What this task involves :: Nothing but the pictures is dropped; write out all the remaining data below exactly.

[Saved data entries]
━━━━━━━━━━━━━━━━━━━━━━━━━━━━━━
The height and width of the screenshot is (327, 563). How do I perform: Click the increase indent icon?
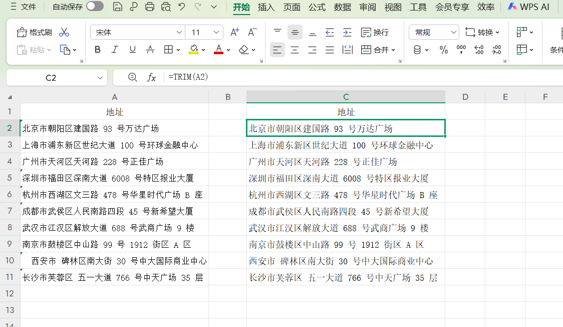pos(347,33)
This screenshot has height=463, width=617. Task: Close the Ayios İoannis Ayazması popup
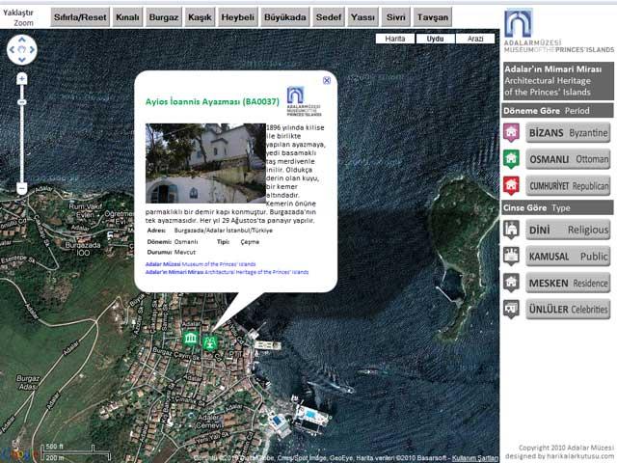(x=327, y=81)
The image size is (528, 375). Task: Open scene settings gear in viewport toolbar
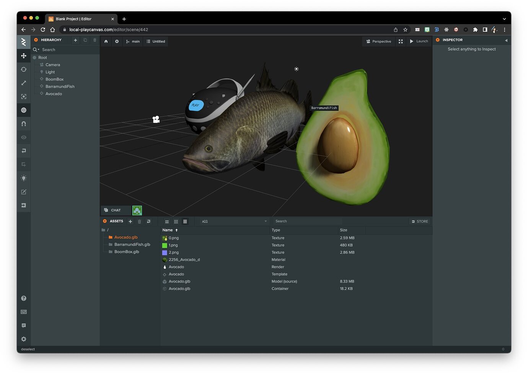point(117,41)
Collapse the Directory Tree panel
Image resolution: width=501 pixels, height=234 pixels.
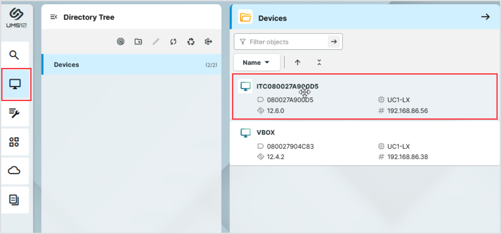(x=54, y=17)
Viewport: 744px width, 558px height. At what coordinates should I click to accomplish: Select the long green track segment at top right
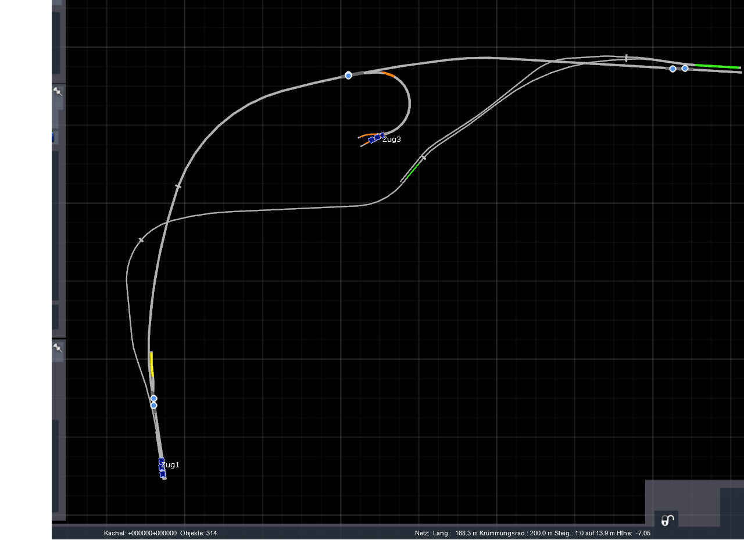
━━━━━━━━━━━━━━━━━━━━━━━━━━━━━━
Answer below ::
The height and width of the screenshot is (327, 563). How do I perform: Click the increase indent icon?
pos(347,33)
This screenshot has height=463, width=617. Task: Close the Ayios İoannis Ayazması popup
(x=327, y=81)
The image size is (528, 375). Task: Open scene settings gear in viewport toolbar
point(117,41)
Collapse the Directory Tree panel
Image resolution: width=501 pixels, height=234 pixels.
(x=54, y=17)
Viewport: 744px width, 558px height. At what coordinates should I click to accomplish: Select the long green track segment at top right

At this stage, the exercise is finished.